Faux Falls, Ken's Lake
I hiked probably less than a few hundred yards in total
You could see the falls and Ken's Lake in about 30-45 minutes
None. Unless you are camping or boating
Bring a liter of water
Open year round
Lots of sun exposure but there is shade
Good dirt trail
Yes. Pit Style. Located at the campground and Ken's Lake
Yes. At Ken's Lake Campground. There are camping fees
Bring food if needed
Yes. But be aware that some of the falls are over 20 ft high. Please keep an eye on your kids.
Faux Falls Parking Area: 38°28’49.31″N, 109°24’45.74″W
Faux Falls: 38°28’51.76″N, 109°24’39.94″W
Ken’s Lake Boat Ramp: 38°28’42.96″N, 109°25’45.77″W
Note: Some of the waterfalls and pools are pretty steep so please keep an eye on children.
The water that is used for Faux Falls comes from the other side of the sandstone towers directly to the north. Sheley Tunnel was blasted to bring Mill Creek water through the sandstone and used to fill up Ken’s Lake below. Faux Falls is impressive to behold even though it is man made. It is still a fun place to explore and absolutely worth a visit!
I can imagine visiting here on a hot summer day and soaking in the cool water or sitting under one of the many waterfalls. Kids would have a blast here in the many pools! Although, I was the only one visiting on this particular day in mid-October, I’m sure this place can be busy in the hotter months.
Faux Falls is located right next to Ken’s Lake Campground. You don’t necessarily need a 4-wheel-drive vehicle but a high clearance vehicle was beneficial. If not, you could easily just hike on the dirt road to the parking area. A trail from the dirt parking area leads to many different levels of the waterfall. I started at the lowest level and hiked up to where the pipe is located. It is a really short hike and you could see all of the falls in about 15 minutes if you wanted.
I arrived just before the sun was setting and I began to hear owls in the distance. I even heard a pack of coyotes to the east howling at a group to the south. It was really cool! I came back in the morning though to get better photos of the falls.
You can see lots of cottonwoods and desert flowers growing near the creek.
The water then flows into Ken’s Lake.
I went down to Ken’s Lake and it was really neat to see but I don’t think it’s worth a visit each time you come to Moab. You are allowed to boat in the lake but you are not allowed to drive in it! (Seems silly to even mention but I guess people in their Jeep’s do crazy things sometimes, right?? 🙂 Plus there is a sign that says don’t drive in the water)
The work to build Ken’s Lake began on Oct 4, 1979 and it was finished on June 5, 1981. The lake is named for Ken McDougald who was the founding chairman of the Grand County Water Conservancy District and also a former mayor of Moab.

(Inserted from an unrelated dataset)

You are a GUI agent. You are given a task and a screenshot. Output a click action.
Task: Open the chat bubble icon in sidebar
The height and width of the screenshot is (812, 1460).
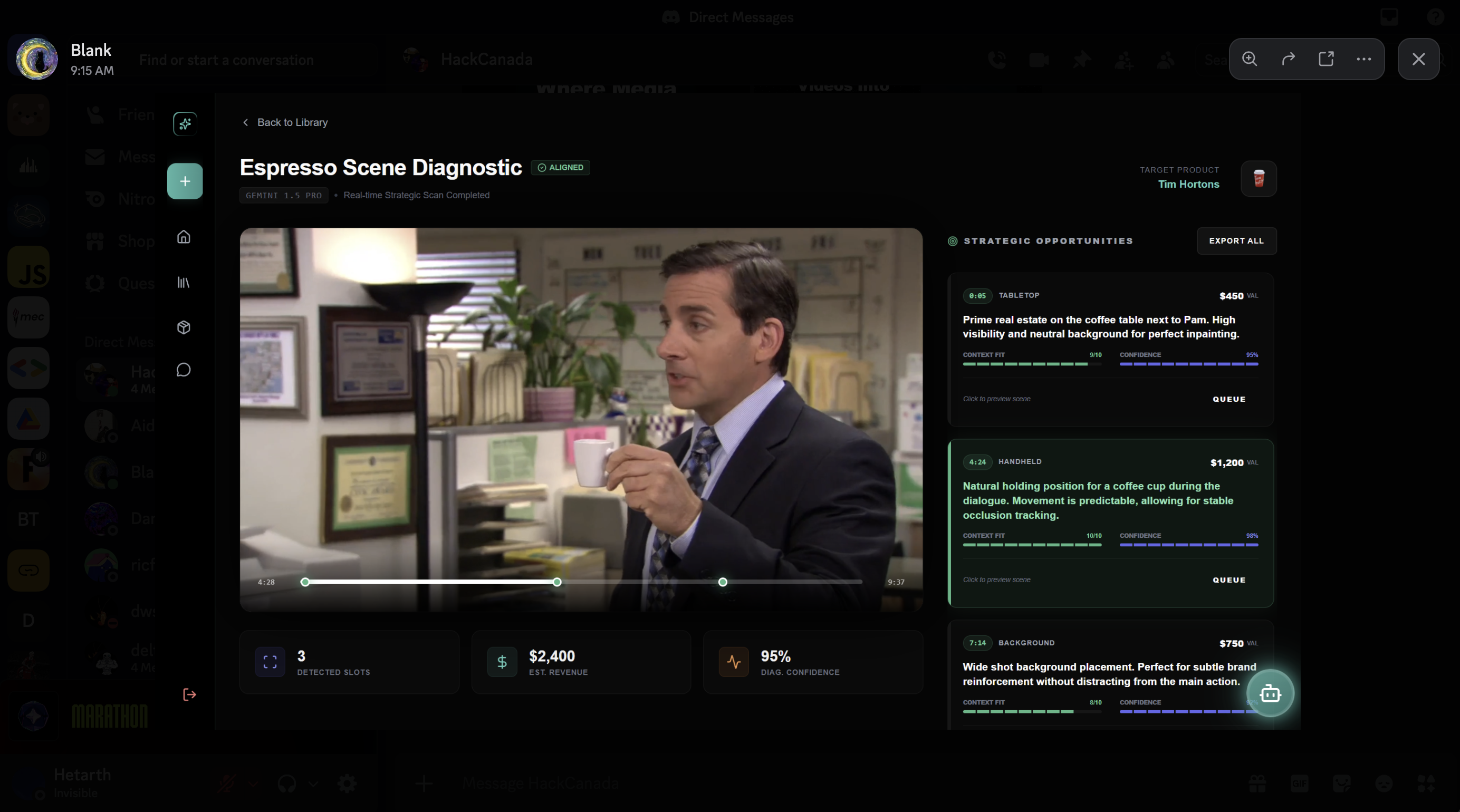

It’s crazy to see the 96 ft retaining wall that holds all the water in the lake…and then look at all the houses and ranches below it…
I stepped outside of my car to get a look at the lake and immediately got swarmed by bugs, so my visit here was cut short.
Normally when you think of Moab, you envision Arches and Canyonlands National Parks, slick rock trails and tons of hiking and rock climbing opportunities. Faux Falls and Ken’s Lake were a great place to visit and if I come back to Moab in the summer I will definitely visit Faux Falls and cool off under the waterfall!